On the surface, this answer seems pretty harmless. Not only does it shut down the subject being discussed, but it also establishes parental authority; however, taking a deeper look at the phrase reveals its dangers.

“Because I said so” is an authoritarian phrase, not authoritative.

Merriam Webster Dictionary defines their differences below:

Authoritarian: of, relating to, or favoring blind submission to authority; expecting or requiring people to obey rules or laws; not allowing personal freedom

Authoritative: able to be trusted as being accurate or true; reliable; having the confident quality of someone who is respected or obeyed by other people.

So why is the phrase so harmful?

1. It can hurt the child – literally.

A parent is expected to do what is in their child’s best interest, but having a baby doesn’t make one a good parent.

Horrifying stories of children murdered, brainwashed into cults or hate groups, and even pushed into lives of crime demonstrate the fact that being a parent doesn’t mean you’re good at it. Even more so, it acknowledges the fact that even with heavy parental control, many kids fall into these dangerous situations.

In addition, these children tend to fail at self-regulation. Letting your little bird “fly” is one of the hardest parts of parenting, but it is so vital. Without the freedom to do things by themselves, these children tend to panic when pushed out of the nest.

2. This lack of empathy promotes bullying.

Kids learn by following examples. Children who grow up practicing blind submission out of fear tend to go down the same road. They are being taught that those in power are always right, so they tend to associate love with obedience, not respect. Their relationships often fail or become abusive.

3. It devalues critical thinking skills.

These children are taught to obey, but not to think for themselves.
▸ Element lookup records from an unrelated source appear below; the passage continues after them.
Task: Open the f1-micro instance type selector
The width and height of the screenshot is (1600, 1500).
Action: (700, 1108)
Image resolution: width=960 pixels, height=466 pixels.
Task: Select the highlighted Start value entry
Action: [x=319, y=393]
Consequently, they are less likely to take responsibility for their actions and are more willing to fall to peer pressure.

Ann Landers

Regan Joswiak, a college student at Sam Houston State University, explains this in more detail:

“When I was in Pre-K I was told that I had to color a picture exactly as instructed, which meant rolling the crayon with the palm of my hand. The method made no sense to me, so I asked why. I was given a similar response that was along the lines of ‘because I said so.’ My parents were called in for similar situations with my brother. They were told that my brother was questioning instructions and that he shouldn’t. Not that he wasn’t following instructions —questioning them,” she said.

“My parents’ response: ‘That’s good. You should be teaching creativity and critical thinking. Why aren’t you?’ From an early age, we’re taught to obey authority without question, but I think that’s a very dangerous thing to teach. And in the workplace, if you have a better, more efficient way of doing something, should you really just follow someone else’s instructions without saying, ‘Why don’t we…?’ If I question or suggest something, it’s not as if I’m just going to do things my way if I’m shot down. I just want to understand why I’m doing something before I do it, or suggest something that maybe hadn’t been thought about before.”